豊田自動織機 トヨタL&Fカンパニー(以下、トヨタL&F)は2020年2月7日、都内でスマート物流戦略について発表するとともに、自動運転フォークリフト(AGF)や無人搬送車(AGV)のデモを行った。
労働力減少が深刻化する物流をAIやIoTで高度化
日本では人口減少局面にあることから、あらゆる業界での労働力不足の影響が大きくなっている。その中でも物流業界は深刻な状況にある。労働力を増やせないにもかかわらず、eコマースの進展により仕事量の総量が増加しているだけでなく、配送の小口化やスピード化など複雑で高度な配送が求められているからだ。
こうした過酷な物流業界の状況を改善するために注目を集めているのが「スマート物流」である。政府が戦略的イノベーション創造プログラム(SIP)として推進する動きなどもあり、トヨタL&Fでもスマート物流ソリューションの展開や、これらを構成する機器の展開に力を入れている。
トヨタL&F プレジデントの水野陽二郎氏は「豊田自動織機では創業以来培ってきた『カイゼン』の文化とトヨタ生産物流方式を生かし、サプライチェーン全体でのスマート物流の実現に取り組む。オープンイノベーションで他社の力も使いながらこれらのソリューションを形にしていく」と語っている。
「誰でもどこでも必要な時に必要なモノ・サービスが受け取れる」をコンセプトとする。AIによって統合管理された無人化スマートロジスティクスの実現を目指し、これらを実現する物流機器の知能化やシステム化に取り組む方針を示す。
これを実現するための技術開発の方向性として打ち出すのが「CASE戦略」である。「CASE」は自動車業界における「コネクテッド、自動運転、シェアード、電動化」などの変革の動きを示した言葉だが、同様の変革が物流業界や倉庫内のソリューションでも起こるとする。

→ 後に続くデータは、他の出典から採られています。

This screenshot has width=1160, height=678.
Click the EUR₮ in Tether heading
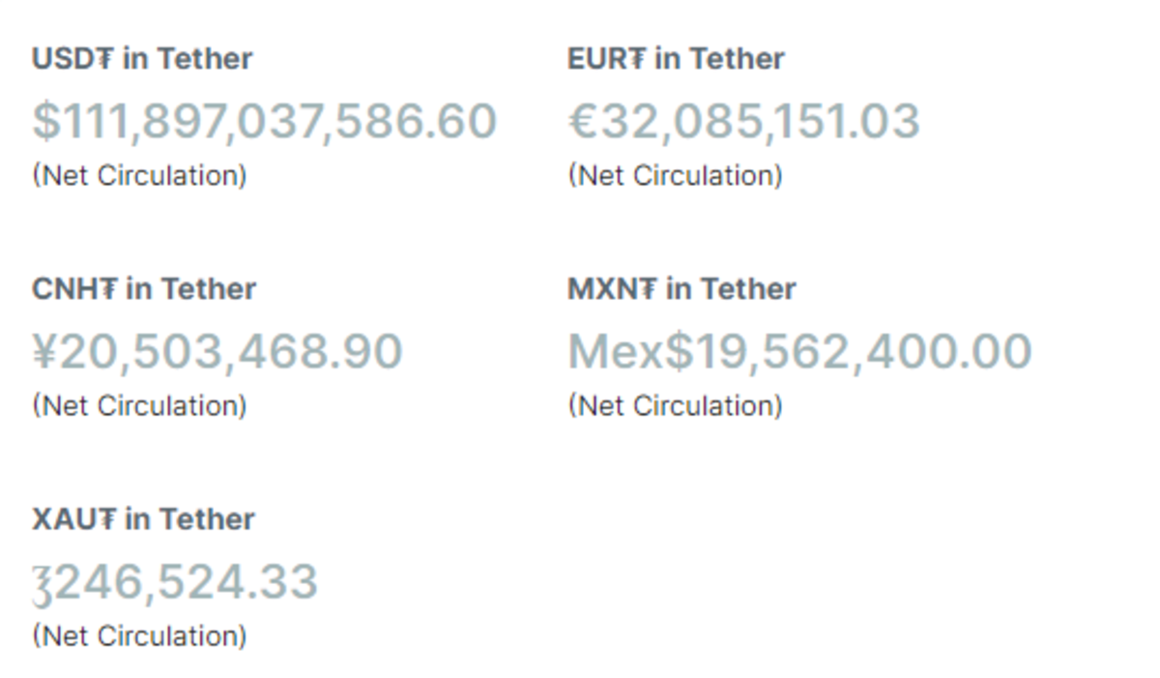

トヨタL&F R&Dセンター センター長の一条恒氏は「自動車業界におけるCASEによる変化と同様の動きが物流業界でも起こる。フォークリフトでも電動化などを含めた個々の製品力強化を進めていく一方で、知能化による自動化、自律化を進めていく。さらにコネクテッド化やシステム化によりソリューションやサービスとして一体で提供できるようにしていく」と語っている。